__YOUR OBJECTIVE__.
The copy you return must match the listing word for word and carry no pictures.

__RECORDS__.
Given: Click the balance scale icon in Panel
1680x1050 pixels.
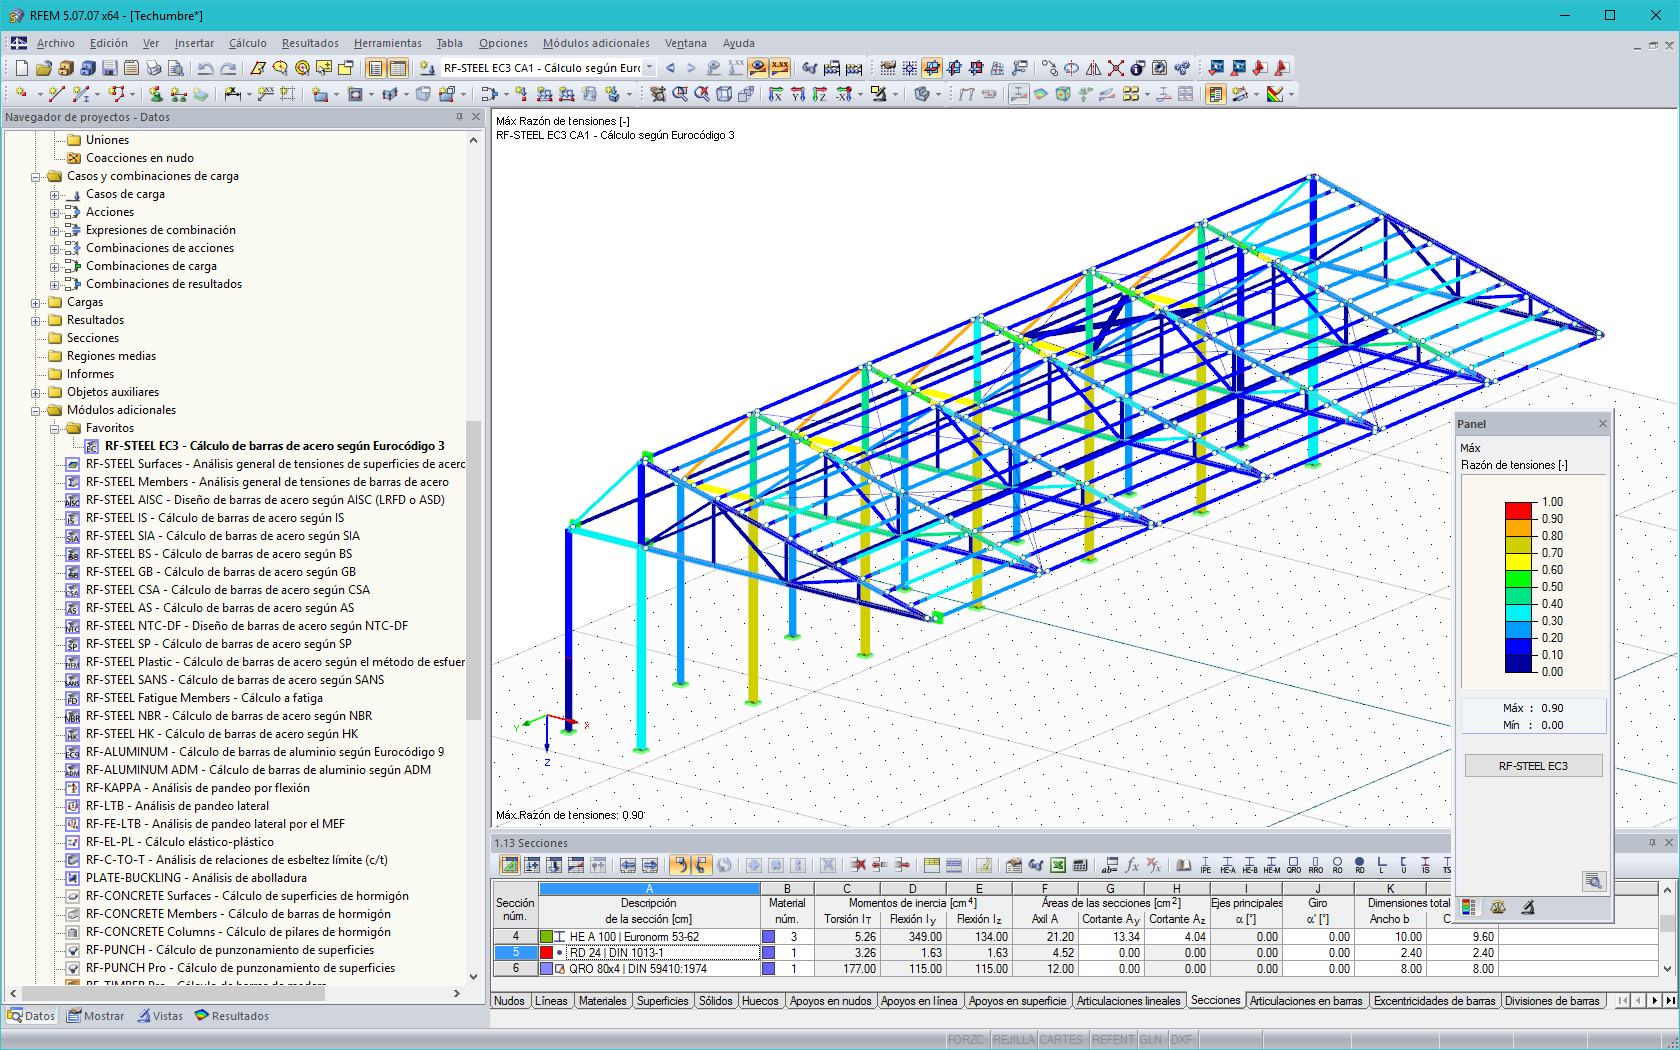Looking at the screenshot, I should pos(1498,907).
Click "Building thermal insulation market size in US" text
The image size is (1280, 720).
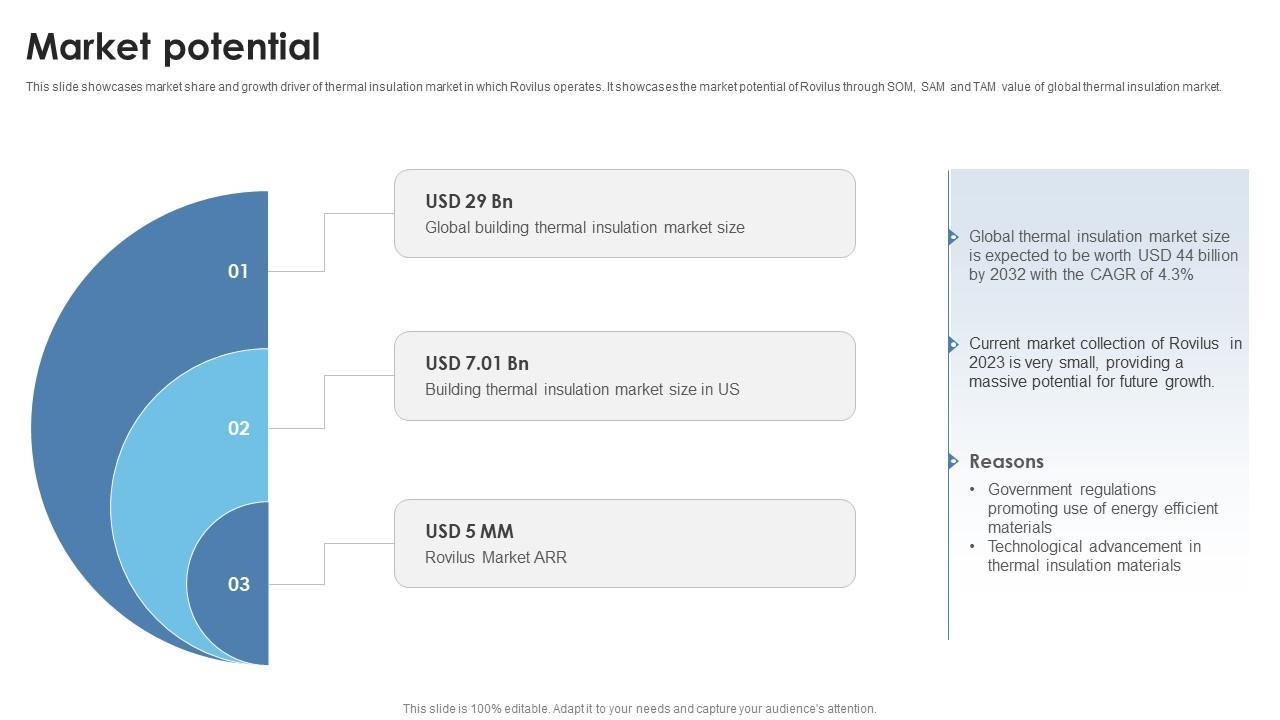[x=582, y=390]
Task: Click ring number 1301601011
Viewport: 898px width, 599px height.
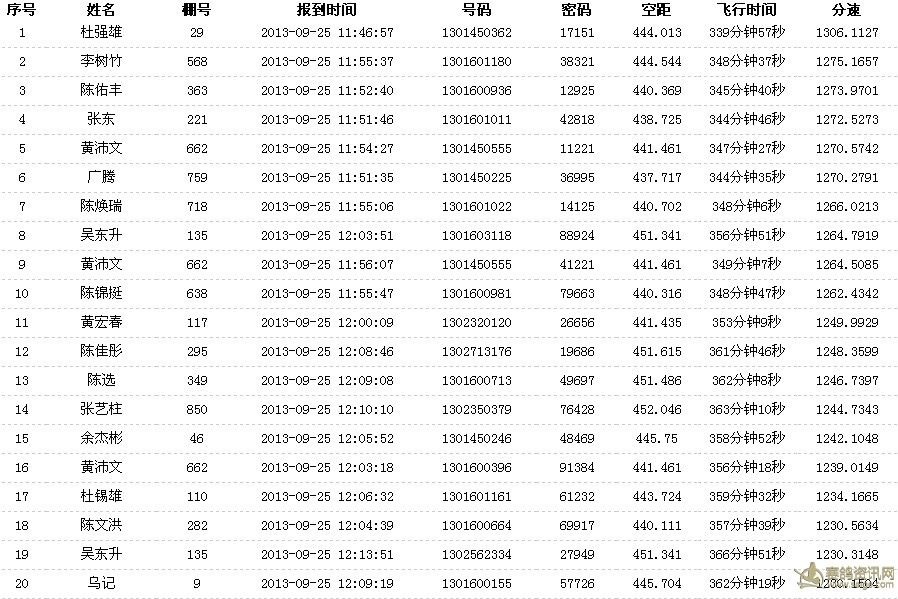Action: [x=476, y=120]
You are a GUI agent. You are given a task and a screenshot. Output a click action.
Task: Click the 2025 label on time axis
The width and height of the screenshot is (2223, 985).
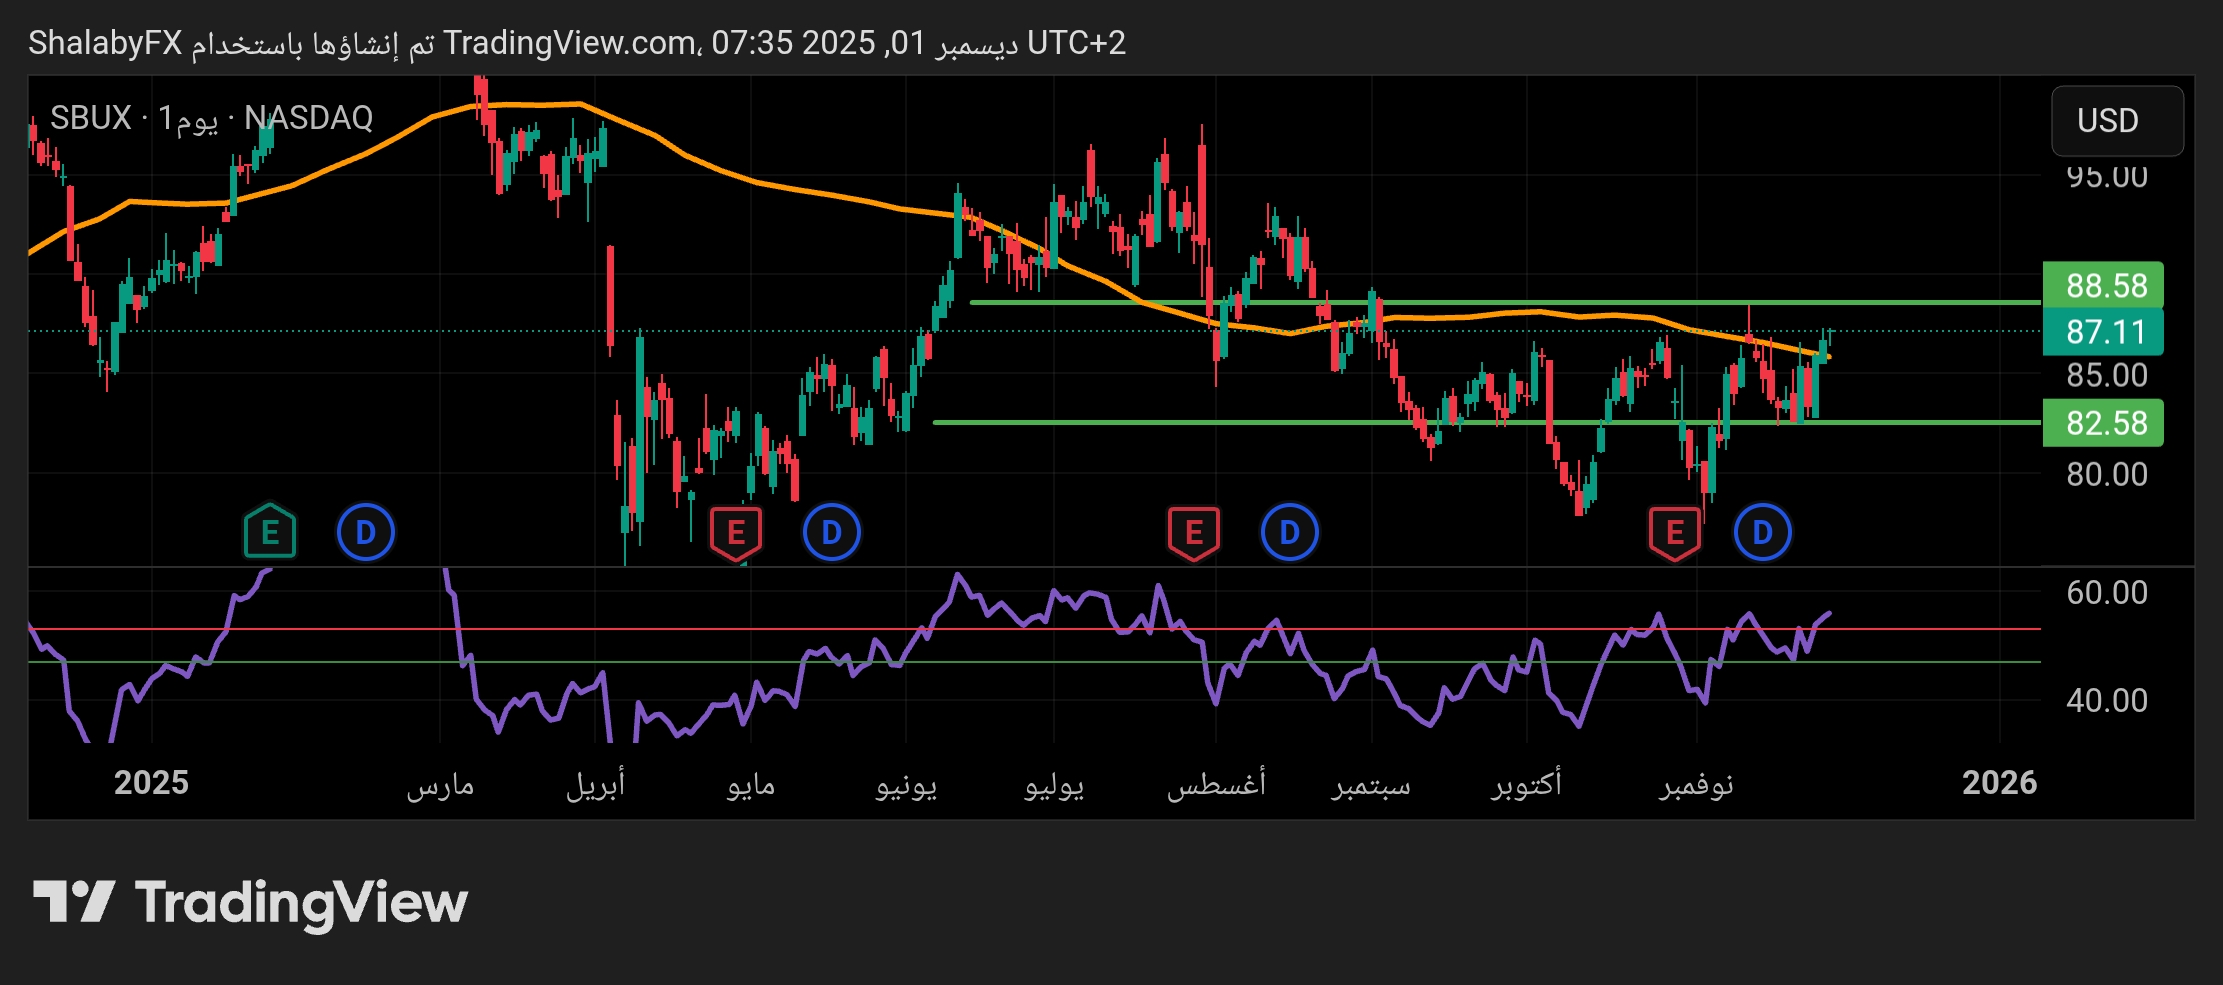(151, 782)
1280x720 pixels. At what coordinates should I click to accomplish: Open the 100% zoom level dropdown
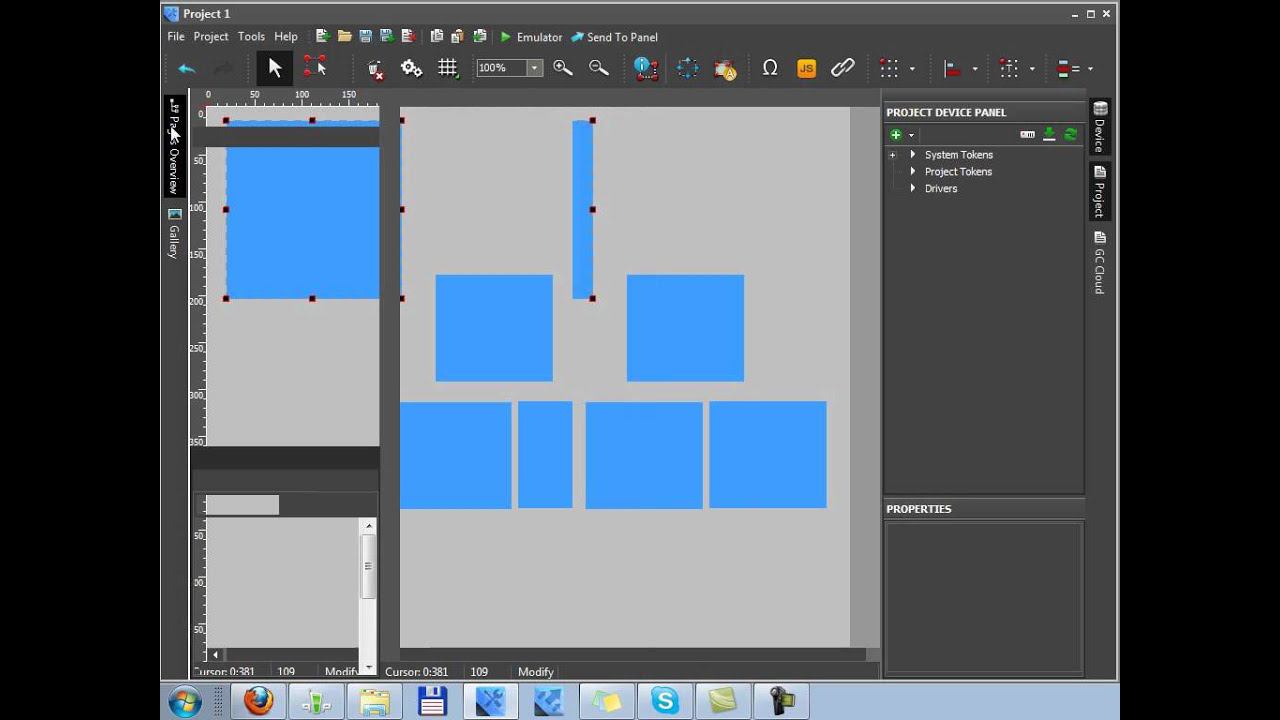(x=535, y=68)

__ANSWER FOR THIS EXERCISE__.
Given: Click the balance scale icon in Panel
1680x1050 pixels.
Looking at the screenshot, I should pos(1498,907).
Click "Building thermal insulation market size in US" text
The image size is (1280, 720).
[x=582, y=390]
Task: Click ring number 1301601011
Viewport: 898px width, 599px height.
Action: [x=476, y=120]
You are a GUI agent. You are given a task and a screenshot. Output a click action.
Task: Click the 2025 label on time axis
The width and height of the screenshot is (2223, 985).
(151, 782)
1280x720 pixels. At what coordinates should I click to accomplish: Open the 100% zoom level dropdown
(x=535, y=68)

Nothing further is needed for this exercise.